The Story about Ping by Marjorie Flack and Kurt Wiese. (1933).
There’s so much to love about this idea besides how cool they look as an installation:
*The way book jackets and life jackets relate as physical objects.
*And especially the way books can actually serve as flotation devices for kids (or adults). Lifesavers. Things that help us tumble along on the water instead of sinking.
My literary flotation device as a child was Benjamin Dilley’s Thirsty Camel. No question. Did you have one? Or more?

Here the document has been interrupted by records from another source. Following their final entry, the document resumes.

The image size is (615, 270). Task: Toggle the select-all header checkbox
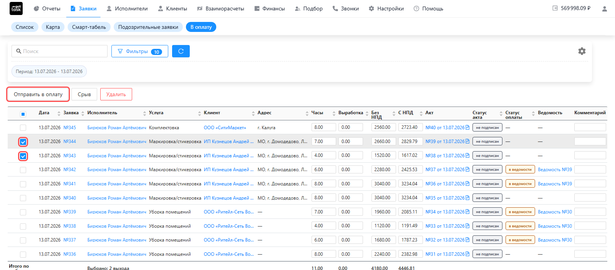[x=23, y=114]
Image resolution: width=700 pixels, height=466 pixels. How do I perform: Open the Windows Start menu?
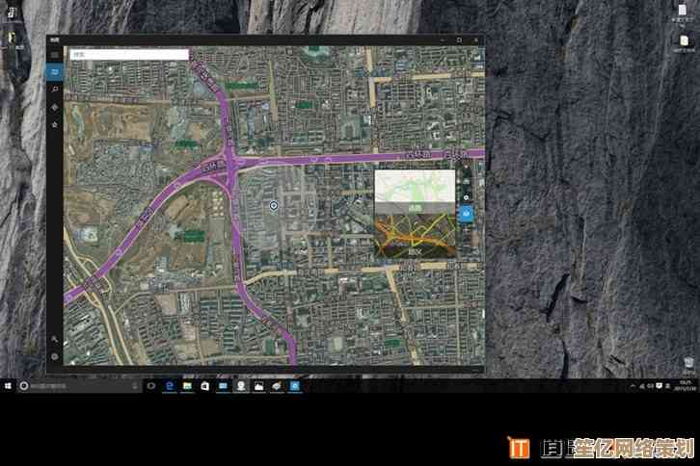coord(8,385)
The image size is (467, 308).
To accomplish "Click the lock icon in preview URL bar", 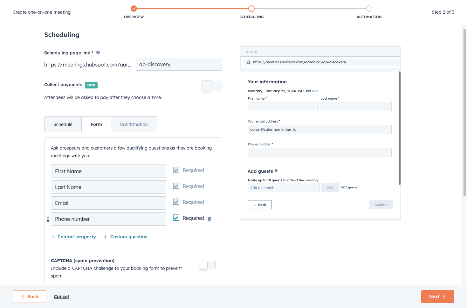I will pyautogui.click(x=249, y=62).
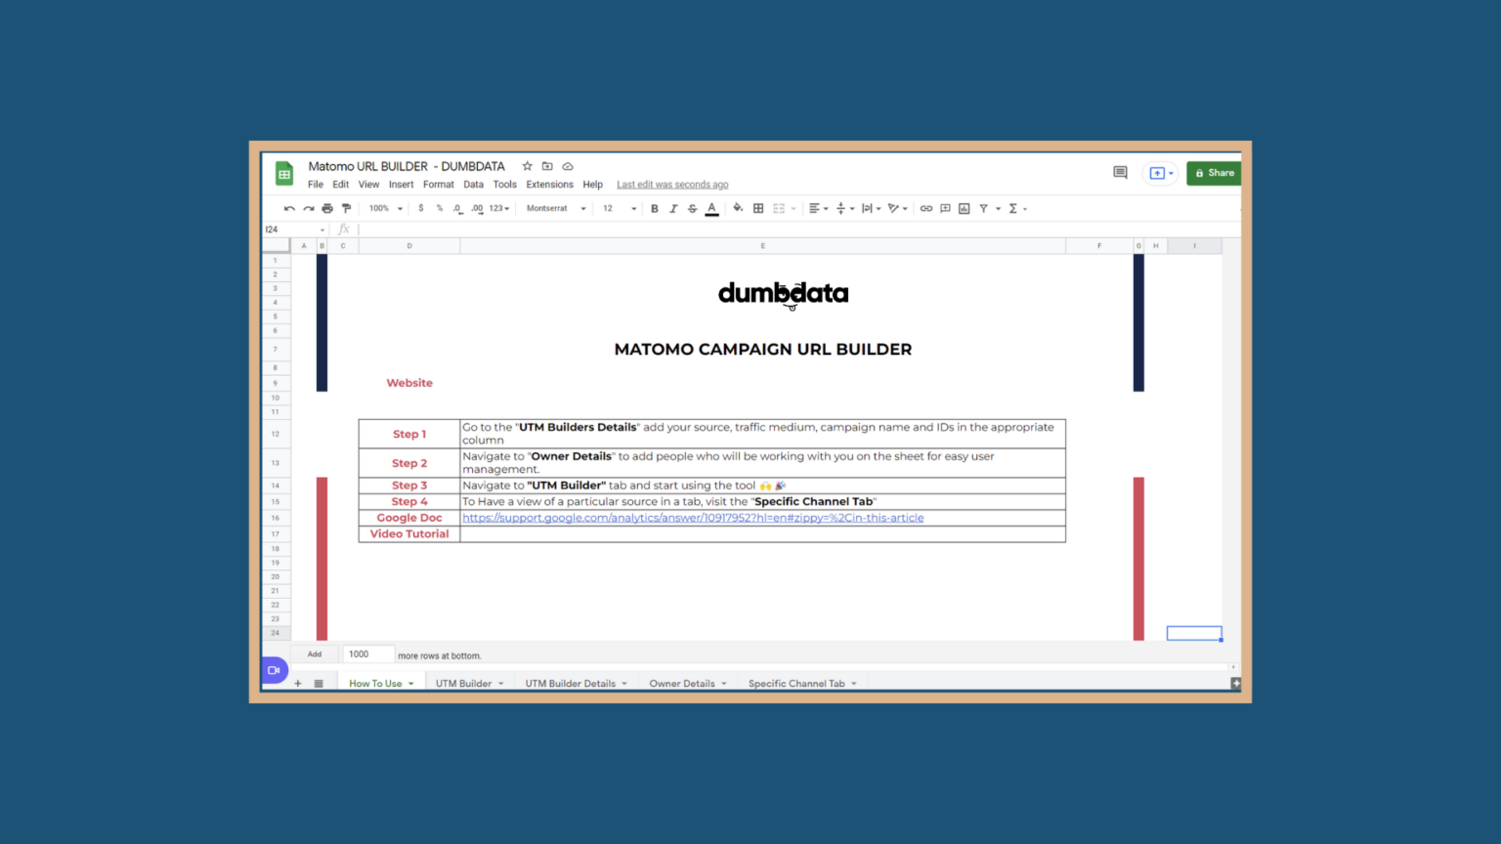Click the Fill color paint bucket icon
Image resolution: width=1501 pixels, height=844 pixels.
pyautogui.click(x=738, y=208)
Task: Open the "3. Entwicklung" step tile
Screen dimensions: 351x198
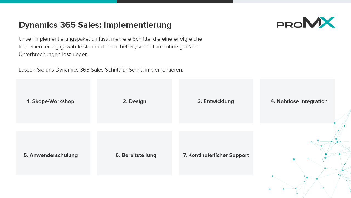Action: [216, 101]
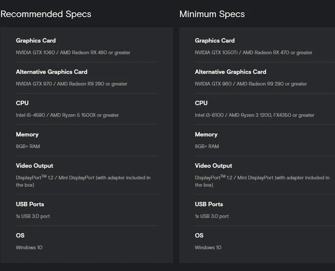Click 1x USB 3.0 port in Minimum Specs
335x271 pixels.
[212, 216]
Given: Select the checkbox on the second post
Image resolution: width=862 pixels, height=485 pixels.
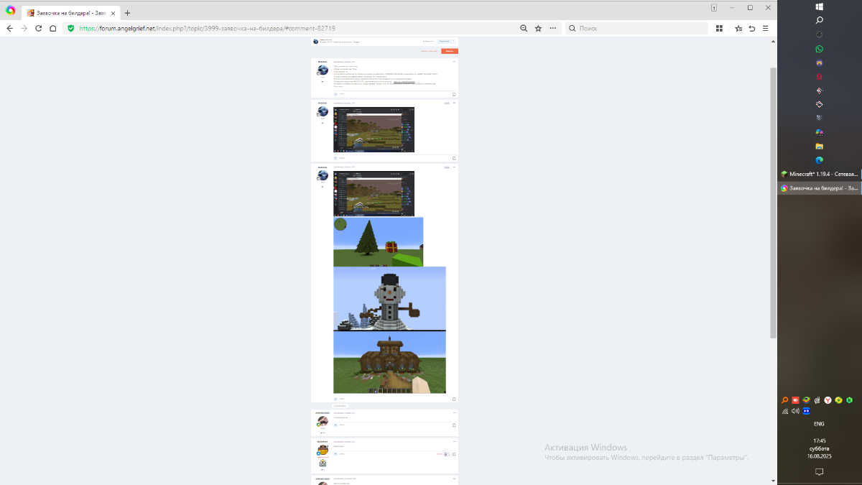Looking at the screenshot, I should [x=454, y=158].
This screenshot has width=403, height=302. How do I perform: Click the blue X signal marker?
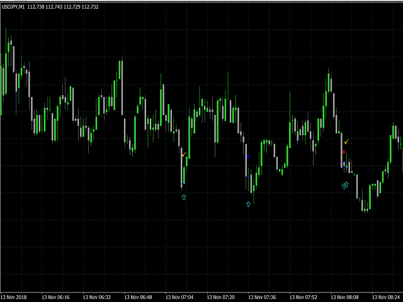pyautogui.click(x=248, y=157)
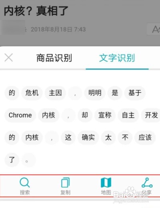Tap the 开发 word chip
This screenshot has width=160, height=208.
151,115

Here’s what Laura Tabbut has to say about the origin of “Flotation Devices”:
“…This spring, my family was in the middle of selling our lake home on a tiny lake in Wisconsin. I took a break from packing books into boxes…Kayaking must be psychologically soothing, because in that small space of time in the boat, I was able to relive many fantastic summer memories, most of them with books. During our summers, we’d play on the lake all day, eat dinner, and then crash with a book in the evening. For my family and many friends this repeated pattern of playing and reading balanced our introverted and extroverted lives. It also shaped us uniquely as individuals, because the books we read informed our life choices.”
“So the flooding of all of those memories sparked this idea that reading can be a life saver. After I finished paddling around the lake, I went to put away my equipment in the boat house and pulled out a few very haggard children’s life jackets that I could cut up to use for patterns.”
“As a child, I initially struggled with reading. I am an auditory learner and developed hearing issues during Kindergarten. But by the end of first grade I was reading fluidly. As an adult I look back at that time and realize how that struggle was critical to who I am today. As a teacher, I am constantly reminded of the value of getting kids to read or be interested in books at an early age.”
Laura’s flotation devices as a child included:
“The Velveteen Rabbit; The Runaway Bunny; The Josefina Story Quilt; A Birthday for Frances (Laura got Frances as a nickname because of this book!); Don’t Forget the Bacon!; The Wind Blew; Amelia Bedelia; Gila Monsters Meet You at the Airport; Caps for Sale, A Tale of a Peddler, and Some Monkeys & Their Monkey Business by Esphyr Slobodkina; Little House on the Prairie.”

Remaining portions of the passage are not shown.